_CONSIGNA 1_.
Según el texto sobre escritura y locura, ¿qué debe aprovechar el escritor y convertir en herramientas para la creación? Enumera todo lo que se menciona.
_CONSIGNA 2_.
Transcribe el pasaje del texto sobre escritura y locura que comienza en "Cierro mi comentario" y termina en "lo que se ve.".

_FRAGMENTO SELECCIONADO_.
━━━━━━━━━━

Dentro del mismo ensayo, Victoria Ocampo cita el trabajo de Aldous Huxley: The doors of perception: “La mente es su propia morada, y las moradas habitadas por los dementes y los superdotados son tan diferentes de las moradas donde los hombres y las mujeres comunes viven que hay poco o ningún terreno común en la memoria que sirva de base al entendimiento o fellow feeling. Las palabras se pronuncian, pero no consiguen aclarar las cosas y acontecimientos a que se refieren. Los símbolos pertenecen a esferas de experiencia que mutuamente se excluyen”. Volví entonces a mis amigas para preguntar de nuevo: ¿Qué tan desequilibrado hay que estar para poder escribir bien? ¿Cómo podemos alcanzar estas íntimas visiones y traducirlas al papel? ¿Ayuda la neurosis a escribir mejor?; porque descubrí los muchos nombres que enlazan suicidio con literatura (buena o mala, depende del lector): Horacio Quiroga, Alfonsina Storni, Yukio Mishima, Sylvia Plath, Gerad de Nerval, Heinrich von Kleist, Virginia Woolf, Jack London, Cesare Pavese, Stefan Zweig, Guy de Maupassant, Paul Celan y muchos otros.
Decidí entonces que uno como escritor debe escoger la lucidez de aprovecharse de estos estados neuróticos, del melodrama, de la hipersensibilidad, y convertirlos en herramientas propicias para la creación, la traducción del más allá ineludible que nos cerca y susurra a través del claroscuro y la momentánea tristeza. Creo que ese es el pacto íntimo que ellos lograron con sus páginas. Ignoro si es lo más razonable, pero ciertamente es lo más inspirador.
1 comentario:
Al igual que el texto que publicaste en Prodavinci interesante. Sí, pareciera que el suicidio y la locura fueran fuentes inagotables de inspiración, creo que eso ocurre porque los escritores vemos el mundo muy diferente y es difícil que el mundo nos comprenda.
Cierro mi comentario con esto:
" Borges: Yo también [he pensado en el suicidio]. Hace setenta y cinco años que vengo suicidándome. Tengo más experiencia que usted, Sabato.
Sabato: (Sonriendo) Con muy poca eficacia, por lo que se ve.
Borges: Sí, pero con mucha vocación, realmente."

━━━━━━━━━━

[Una serie de registros]
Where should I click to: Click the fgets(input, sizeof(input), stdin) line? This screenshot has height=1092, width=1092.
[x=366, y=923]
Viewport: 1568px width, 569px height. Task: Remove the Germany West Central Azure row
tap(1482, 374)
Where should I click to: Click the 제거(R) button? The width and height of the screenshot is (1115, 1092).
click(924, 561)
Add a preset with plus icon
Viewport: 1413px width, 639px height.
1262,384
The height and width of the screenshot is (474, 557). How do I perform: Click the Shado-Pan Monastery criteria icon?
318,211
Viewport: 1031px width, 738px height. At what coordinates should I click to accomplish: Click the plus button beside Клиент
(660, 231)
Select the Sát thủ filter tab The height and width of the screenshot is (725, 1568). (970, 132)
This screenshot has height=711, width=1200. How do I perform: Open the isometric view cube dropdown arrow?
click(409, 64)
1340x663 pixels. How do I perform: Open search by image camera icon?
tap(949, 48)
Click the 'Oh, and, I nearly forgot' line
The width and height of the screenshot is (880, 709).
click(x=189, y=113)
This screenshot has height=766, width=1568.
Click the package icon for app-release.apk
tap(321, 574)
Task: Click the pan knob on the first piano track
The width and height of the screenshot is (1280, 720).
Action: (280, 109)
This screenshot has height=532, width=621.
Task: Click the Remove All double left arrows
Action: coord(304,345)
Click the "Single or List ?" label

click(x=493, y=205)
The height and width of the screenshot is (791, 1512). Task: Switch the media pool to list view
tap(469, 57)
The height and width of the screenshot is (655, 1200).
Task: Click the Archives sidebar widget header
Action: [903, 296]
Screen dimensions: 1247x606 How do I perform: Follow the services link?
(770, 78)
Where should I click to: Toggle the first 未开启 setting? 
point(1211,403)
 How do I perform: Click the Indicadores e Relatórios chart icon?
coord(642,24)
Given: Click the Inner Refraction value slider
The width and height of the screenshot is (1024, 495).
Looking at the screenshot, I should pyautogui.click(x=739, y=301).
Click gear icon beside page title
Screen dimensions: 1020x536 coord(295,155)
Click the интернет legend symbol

━━━━━━━━━━

_RESPUESTA 1_.
Los estados neuróticos, el melodrama y la hipersensibilidad.

_RESPUESTA 2_.
Cierro mi comentario con esto:
" Borges: Yo también [he pensado en el suicidio]. Hace setenta y cinco años que vengo suicidándome. Tengo más experiencia que usted, Sabato.
Sabato: (Sonriendo) Con muy poca eficacia, por lo que se ve.